__Task item__.
Reproduce the entries in full. Exclude all images from the copy.

__Provided records__.

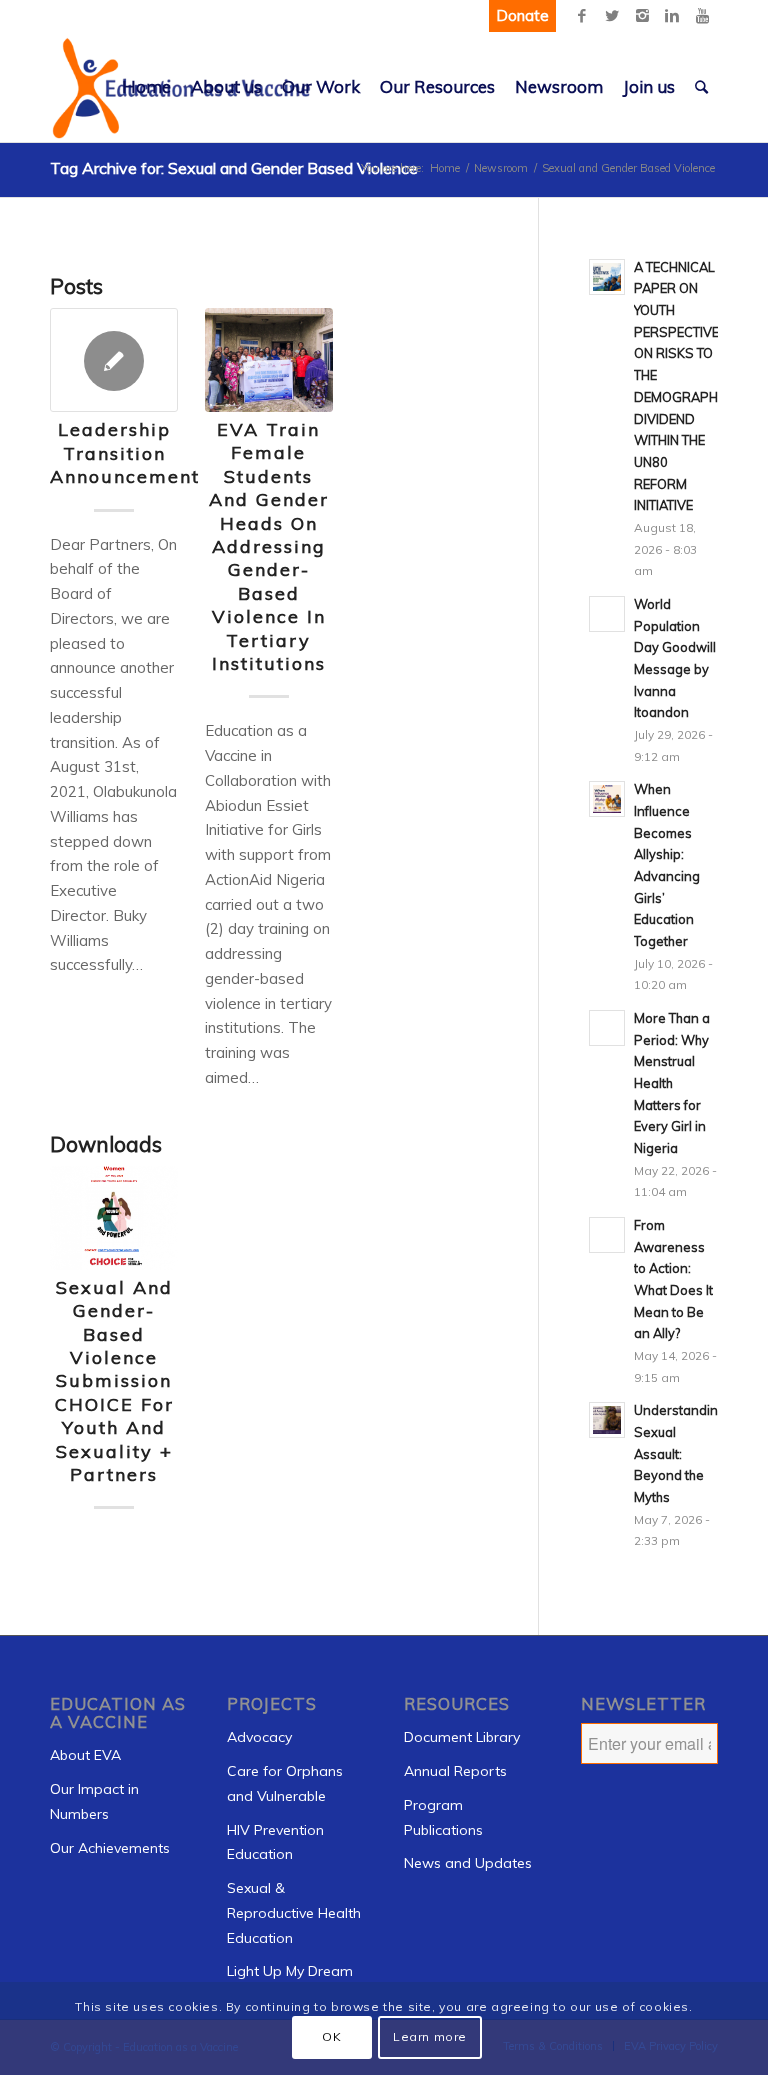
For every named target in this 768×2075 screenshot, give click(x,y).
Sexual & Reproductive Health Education (294, 1913)
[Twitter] (612, 16)
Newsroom (501, 168)
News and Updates (468, 1863)
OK (331, 2036)
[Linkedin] (672, 16)
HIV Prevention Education (275, 1842)
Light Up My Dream (290, 1971)
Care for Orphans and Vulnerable (285, 1783)
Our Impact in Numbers (94, 1801)
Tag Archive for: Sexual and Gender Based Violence (234, 168)
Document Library (462, 1737)
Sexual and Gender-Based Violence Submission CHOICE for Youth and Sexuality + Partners (114, 1381)
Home (445, 168)
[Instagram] (642, 16)
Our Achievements (110, 1848)
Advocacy (259, 1737)
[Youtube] (702, 16)
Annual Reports (455, 1771)
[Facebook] (582, 16)
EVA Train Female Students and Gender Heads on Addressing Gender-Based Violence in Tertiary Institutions (269, 546)
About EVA (85, 1755)
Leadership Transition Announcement (125, 453)
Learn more (430, 2036)
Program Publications (443, 1817)
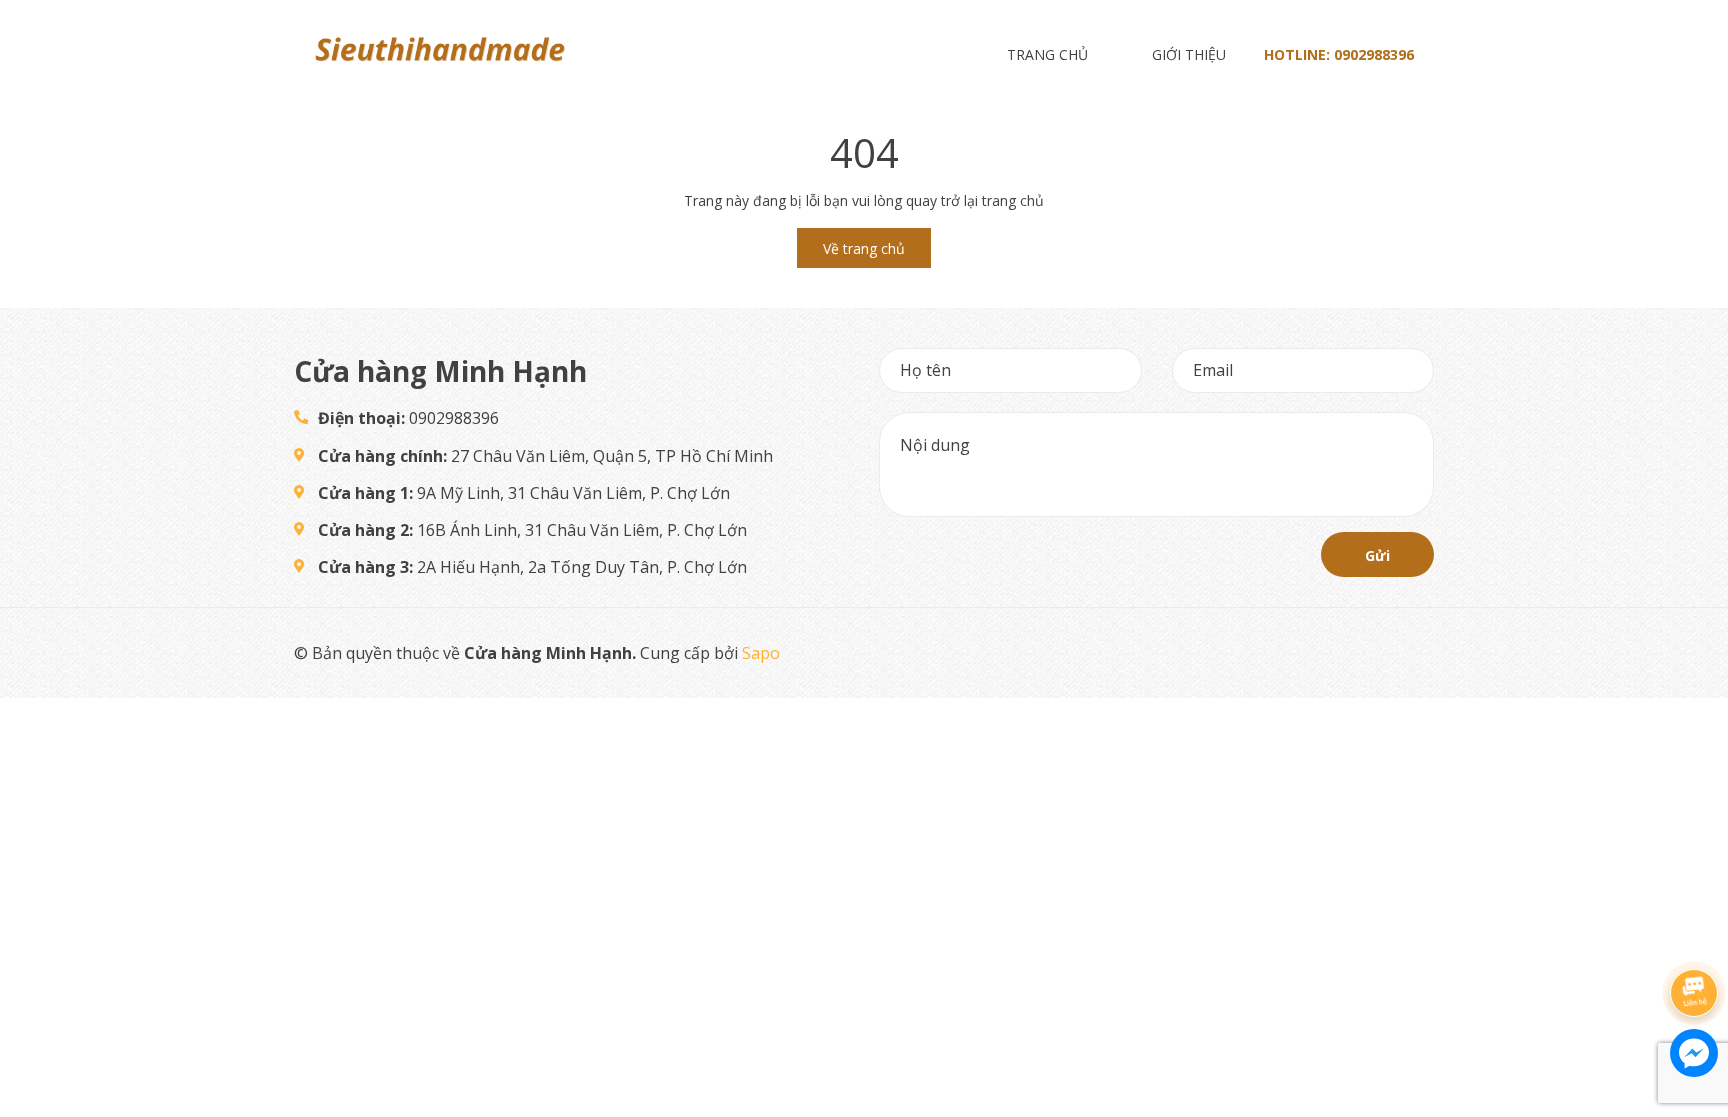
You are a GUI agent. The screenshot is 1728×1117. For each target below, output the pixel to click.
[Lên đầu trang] (1693, 942)
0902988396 (1374, 54)
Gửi (1377, 555)
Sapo (761, 653)
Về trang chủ (864, 248)
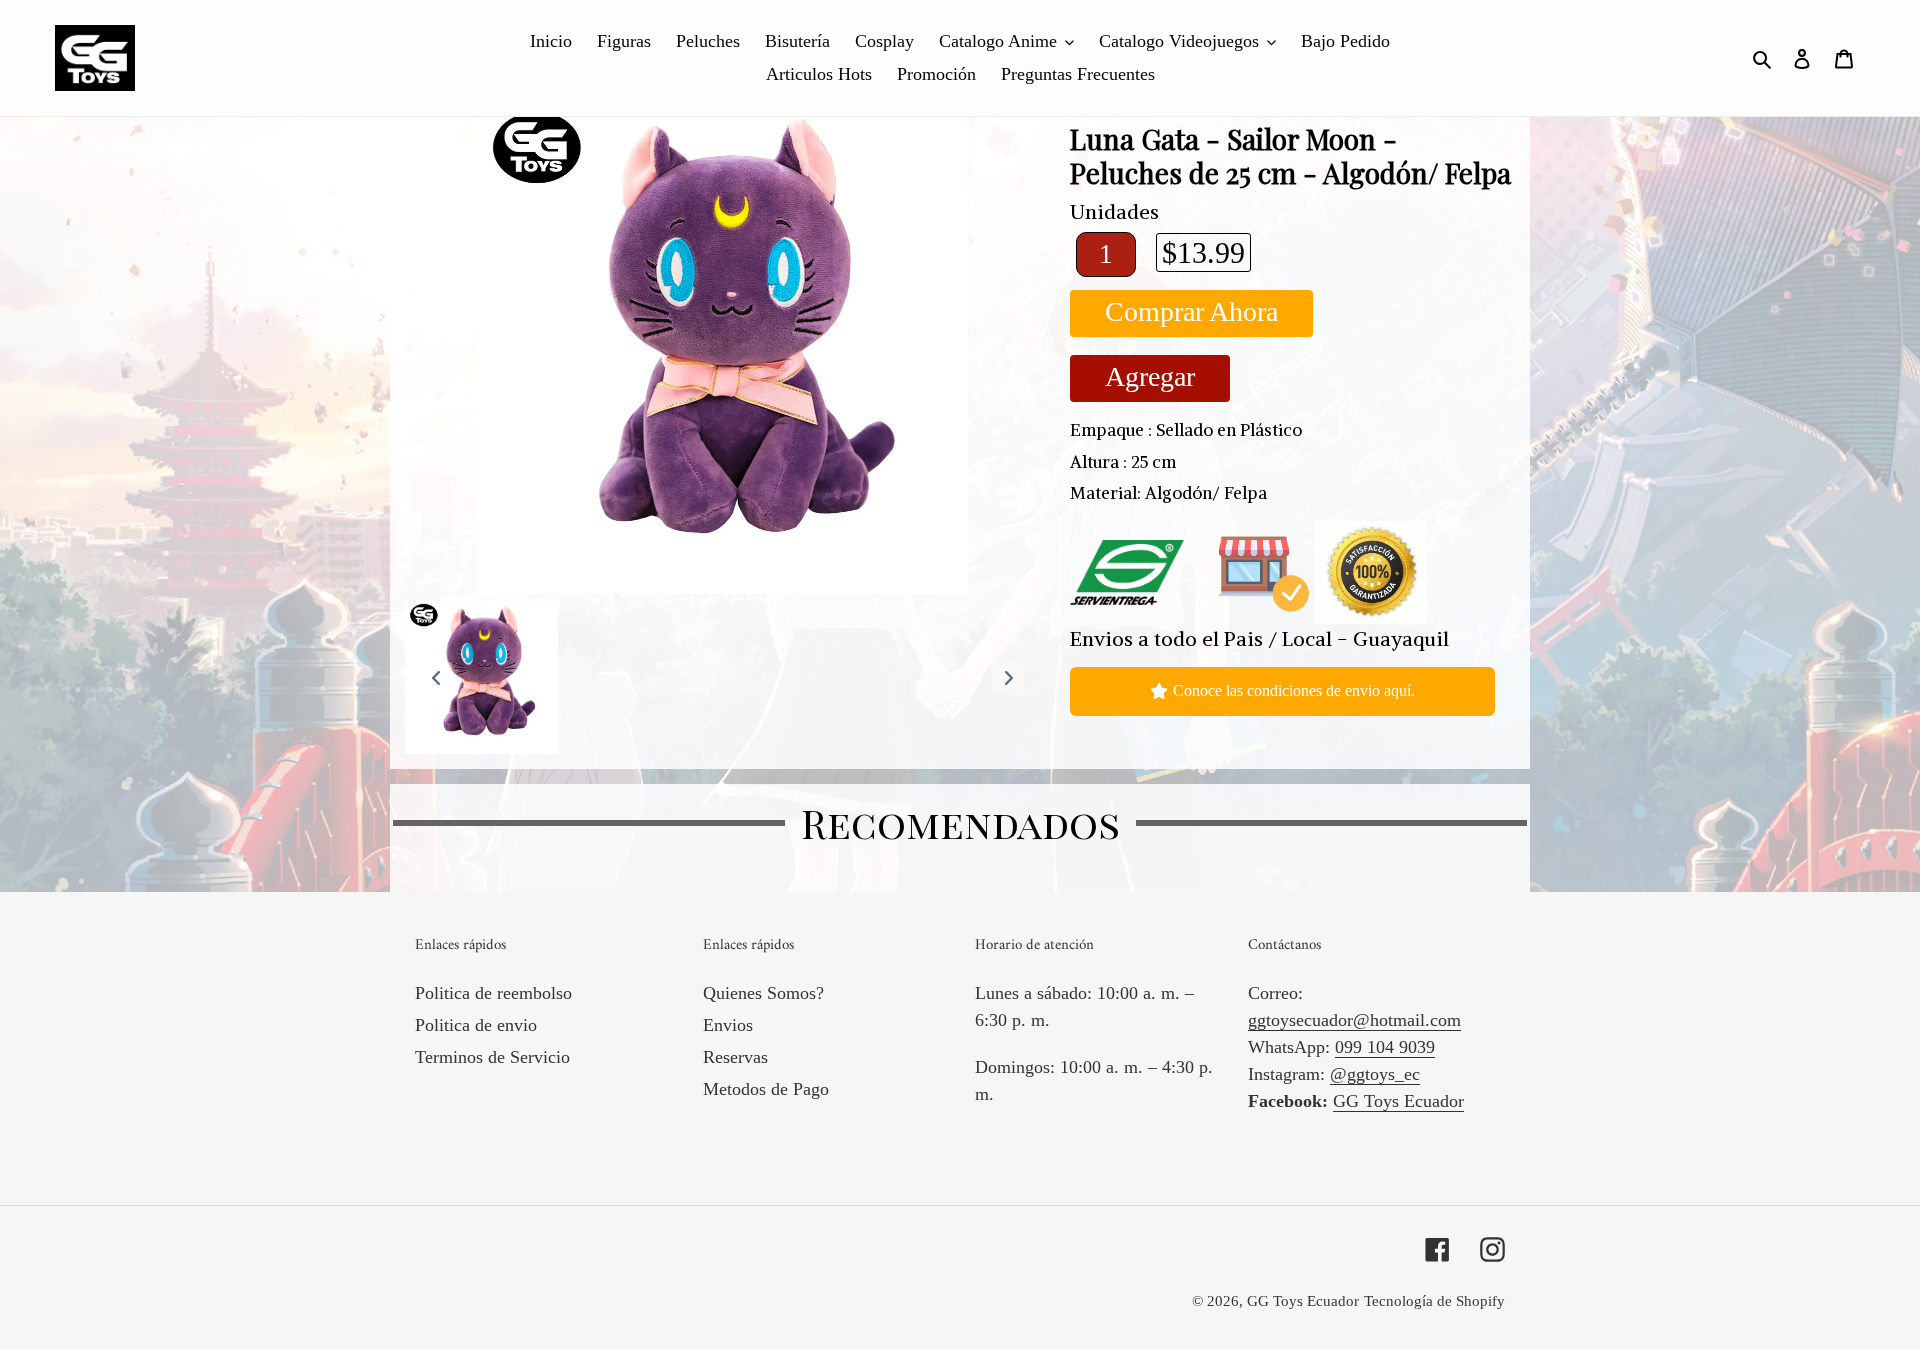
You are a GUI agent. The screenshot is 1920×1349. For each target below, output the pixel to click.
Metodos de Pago (766, 1089)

__Solution__.
For every named target in this 768×2075 screenshot, give click(x,y).
Sexual & Reproductive Health Education (294, 1913)
[Twitter] (612, 16)
Newsroom (501, 168)
News and Updates (468, 1863)
OK (331, 2036)
[Linkedin] (672, 16)
HIV Prevention Education (275, 1842)
Light Up My Dream (290, 1971)
Care for Orphans and Vulnerable (285, 1783)
Our Impact in Numbers (94, 1801)
Tag Archive for: Sexual and Gender Based Violence (234, 168)
Document Library (462, 1737)
Sexual and Gender-Based Violence Submission CHOICE for Youth and Sexuality + Partners (114, 1381)
Home (445, 168)
[Instagram] (642, 16)
Our Achievements (110, 1848)
Advocacy (259, 1737)
[Youtube] (702, 16)
Annual Reports (455, 1771)
[Facebook] (582, 16)
EVA Train Female Students and Gender Heads on Addressing Gender-Based Violence in Tertiary Institutions (269, 546)
About EVA (85, 1755)
Leadership Transition Announcement (125, 453)
Learn more (430, 2036)
Program Publications (443, 1817)
You are a GUI agent. The screenshot is 1728×1117. For each target below, output the pixel to click.
[Lên đầu trang] (1693, 942)
0902988396 (1374, 54)
Gửi (1377, 555)
Sapo (761, 653)
Về trang chủ (864, 248)
You are a GUI agent. The screenshot is 1920×1349. For each target below, output the pixel to click.
Metodos de Pago (766, 1089)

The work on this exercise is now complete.